● DOCUMENT SEGMENT
◆ ◆ ◆

Skip to content

digicademy/hydra-scraper

Repository files navigation

DOI

Hydra Scraper

Comprehensive scraper for Hydra-paginated APIs, Beacon files, and RDF file dumps

This scraper provides a command-line toolset to pull data from various sources, such as Hydra paginated APIs, Beacon files, or local file dumps. The tool differentiates between resource lists and individual resource files in RDF-compatible formats such as JSON-LD or Turtle, but it can also handle, for example, LIDO files. Command-line calls can be combined and adapted to build fully-fledged scraping mechanisms, including the ability output a set of triples. The script was originally developed as an API testing tool for of the Corpus Vitrearum Germany (CVMA) at the Academy of Sciences and Literature Mainz. It was later expanded to add functionality around the Culture Graph Interchange Format (CGIF).

Licence

Written and maintained by Jonatan Jalle Steller.

This code is covered by the MIT licence.

◆ ◆ ◆

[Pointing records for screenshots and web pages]
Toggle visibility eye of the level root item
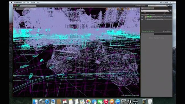This screenshot has height=104, width=185. click(x=142, y=15)
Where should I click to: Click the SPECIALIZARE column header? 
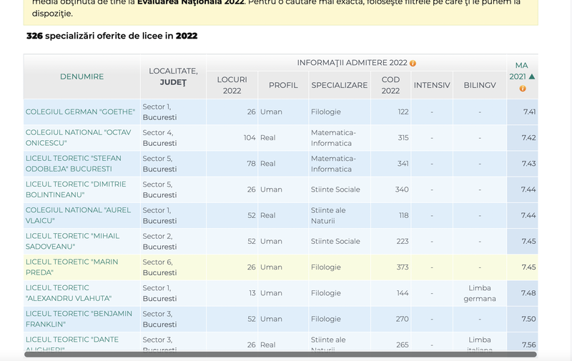click(339, 85)
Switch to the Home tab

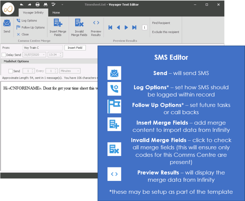click(x=56, y=12)
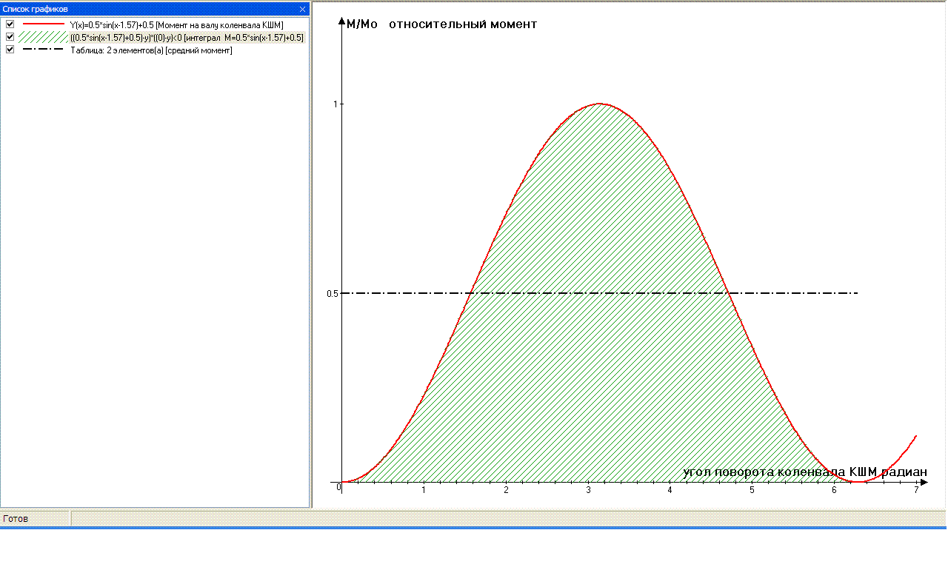Select the Таблица: 2 элементов list entry

(151, 50)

◆ ◆ ◆

● TO BE DONE
A. According to the Hydra Scraper page, who writes and maintains the code?
B. Starting with the first line of the records and going on through the line with "click(339, 85)", rename "column header" to "column title" and keep everything else the same. Leave the pictures out.
The records have no connection to the text about Hydra Scraper.

● FINAL ANSWERS
A. Jonatan Jalle Steller.

B.
Toggle visibility eye of the level root item
This screenshot has height=104, width=185. click(x=142, y=15)
Where should I click to: Click the SPECIALIZARE column title? 
click(339, 85)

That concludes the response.